Ulubienica tysięcy Polaków w wieku od lat 5 do 95 imponuje formą i kondycją, której mogliby jej pozazdrościć dużo młodsi artyści. Profesjonalizm na scenie i poza nią to jeden z kluczy do sukcesu.
- Dbam o publiczność, staram się, żeby koncerty były atrakcyjne, energetyczne (...) Po każdym występie siedzę i godzinami podpisuję karteczki, płyty, rozmawiam, słucham, co mówią. Bardzo to lubię... - zdradziła Rodowicz w "Gali".
Nie można się więc dziwić, że sympatycy to doceniają i od lat wiernie trwają przy Maryli. Artystkę zewsząd spotykają miłe gesty.
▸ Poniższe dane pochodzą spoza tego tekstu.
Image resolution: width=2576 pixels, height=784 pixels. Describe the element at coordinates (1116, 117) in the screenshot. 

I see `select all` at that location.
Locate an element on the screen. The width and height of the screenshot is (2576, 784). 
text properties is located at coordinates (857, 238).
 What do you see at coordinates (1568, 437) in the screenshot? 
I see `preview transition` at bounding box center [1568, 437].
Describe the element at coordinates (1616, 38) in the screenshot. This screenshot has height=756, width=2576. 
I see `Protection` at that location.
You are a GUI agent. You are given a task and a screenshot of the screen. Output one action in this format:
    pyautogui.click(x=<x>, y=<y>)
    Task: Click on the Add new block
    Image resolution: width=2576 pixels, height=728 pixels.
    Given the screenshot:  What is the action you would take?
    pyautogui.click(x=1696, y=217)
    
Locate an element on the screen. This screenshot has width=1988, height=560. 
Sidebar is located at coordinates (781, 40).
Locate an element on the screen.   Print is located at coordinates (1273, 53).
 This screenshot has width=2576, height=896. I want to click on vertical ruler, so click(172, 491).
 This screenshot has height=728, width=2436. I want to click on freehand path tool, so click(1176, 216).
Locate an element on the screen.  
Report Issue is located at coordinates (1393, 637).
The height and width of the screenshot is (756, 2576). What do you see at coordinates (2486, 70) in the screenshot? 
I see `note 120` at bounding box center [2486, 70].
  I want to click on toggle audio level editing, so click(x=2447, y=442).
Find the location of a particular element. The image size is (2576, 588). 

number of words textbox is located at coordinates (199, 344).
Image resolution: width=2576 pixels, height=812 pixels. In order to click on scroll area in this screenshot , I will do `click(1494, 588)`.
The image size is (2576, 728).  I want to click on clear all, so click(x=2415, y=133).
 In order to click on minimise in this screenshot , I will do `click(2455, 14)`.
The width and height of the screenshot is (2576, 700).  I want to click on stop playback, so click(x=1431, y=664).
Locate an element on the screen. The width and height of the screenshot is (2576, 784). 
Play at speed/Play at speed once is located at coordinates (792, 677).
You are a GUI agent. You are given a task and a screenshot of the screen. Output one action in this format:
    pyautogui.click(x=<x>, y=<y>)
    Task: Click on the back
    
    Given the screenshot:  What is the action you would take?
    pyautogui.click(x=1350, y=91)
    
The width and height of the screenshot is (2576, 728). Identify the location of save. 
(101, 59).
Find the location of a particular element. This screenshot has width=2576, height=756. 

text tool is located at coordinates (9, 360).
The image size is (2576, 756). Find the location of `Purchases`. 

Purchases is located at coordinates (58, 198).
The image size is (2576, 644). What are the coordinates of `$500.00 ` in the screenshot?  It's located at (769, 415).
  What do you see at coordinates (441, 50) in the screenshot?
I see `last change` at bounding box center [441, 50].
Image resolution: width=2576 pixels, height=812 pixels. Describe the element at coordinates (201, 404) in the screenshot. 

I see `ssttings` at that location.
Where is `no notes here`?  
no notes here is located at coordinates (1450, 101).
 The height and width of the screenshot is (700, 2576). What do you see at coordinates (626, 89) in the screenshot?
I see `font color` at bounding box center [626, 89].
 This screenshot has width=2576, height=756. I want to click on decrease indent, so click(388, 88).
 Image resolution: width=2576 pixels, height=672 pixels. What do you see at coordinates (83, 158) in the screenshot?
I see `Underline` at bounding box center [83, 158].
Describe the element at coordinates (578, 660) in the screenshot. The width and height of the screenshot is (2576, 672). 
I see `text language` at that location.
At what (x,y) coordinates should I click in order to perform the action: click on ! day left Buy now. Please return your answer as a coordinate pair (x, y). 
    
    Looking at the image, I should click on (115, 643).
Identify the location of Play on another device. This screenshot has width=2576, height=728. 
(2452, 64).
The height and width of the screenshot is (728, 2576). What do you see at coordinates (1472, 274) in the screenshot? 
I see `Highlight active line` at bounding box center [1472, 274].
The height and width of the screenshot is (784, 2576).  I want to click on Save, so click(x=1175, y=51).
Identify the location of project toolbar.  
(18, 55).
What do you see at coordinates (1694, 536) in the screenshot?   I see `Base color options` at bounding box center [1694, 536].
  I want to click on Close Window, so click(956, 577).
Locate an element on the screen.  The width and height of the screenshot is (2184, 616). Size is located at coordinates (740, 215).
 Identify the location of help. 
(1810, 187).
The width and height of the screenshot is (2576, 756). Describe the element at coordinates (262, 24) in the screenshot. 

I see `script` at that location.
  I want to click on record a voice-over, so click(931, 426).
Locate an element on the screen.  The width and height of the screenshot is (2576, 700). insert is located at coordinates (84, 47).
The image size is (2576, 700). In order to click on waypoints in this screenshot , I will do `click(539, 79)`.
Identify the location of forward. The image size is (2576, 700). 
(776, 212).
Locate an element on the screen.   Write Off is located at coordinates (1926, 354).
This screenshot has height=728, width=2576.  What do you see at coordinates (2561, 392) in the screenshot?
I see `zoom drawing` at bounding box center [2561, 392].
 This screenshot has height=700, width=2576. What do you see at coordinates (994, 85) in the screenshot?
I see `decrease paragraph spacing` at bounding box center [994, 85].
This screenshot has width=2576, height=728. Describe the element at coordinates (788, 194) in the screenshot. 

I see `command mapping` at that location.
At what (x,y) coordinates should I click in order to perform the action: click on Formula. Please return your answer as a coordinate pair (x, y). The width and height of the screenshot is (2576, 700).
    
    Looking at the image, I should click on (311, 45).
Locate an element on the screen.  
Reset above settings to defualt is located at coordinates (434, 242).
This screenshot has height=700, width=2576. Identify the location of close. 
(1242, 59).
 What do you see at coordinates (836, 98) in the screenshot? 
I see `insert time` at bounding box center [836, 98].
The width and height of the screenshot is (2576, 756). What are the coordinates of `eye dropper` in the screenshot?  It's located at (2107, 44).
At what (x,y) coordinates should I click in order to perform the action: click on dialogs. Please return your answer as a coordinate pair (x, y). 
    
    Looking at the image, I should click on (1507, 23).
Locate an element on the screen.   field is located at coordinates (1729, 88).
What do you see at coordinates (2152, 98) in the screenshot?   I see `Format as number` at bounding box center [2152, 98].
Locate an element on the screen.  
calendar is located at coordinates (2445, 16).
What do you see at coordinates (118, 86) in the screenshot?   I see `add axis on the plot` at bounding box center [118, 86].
- W Szczecinie młody chłopak przyniósł mi do hotelu bukiet bzu. Fani wiedzą, że lubię bez i konwalie. Żeby mi je wręczyć, czekał parę godzin, aż wstanę. A w Gryfinie po koncercie pewien pan wyznał mi miłość. Powiedział, że mnie kocha od 40 lat, i płakał. Dostaję dużo dowodów miłości i to mnie napędza.
Rodowicz można tylko pozazdrościć wiernych fanów. Trzeba zarazem szczerze przyznać, że naprawdę solidnie zapracowała na swoją pozycję.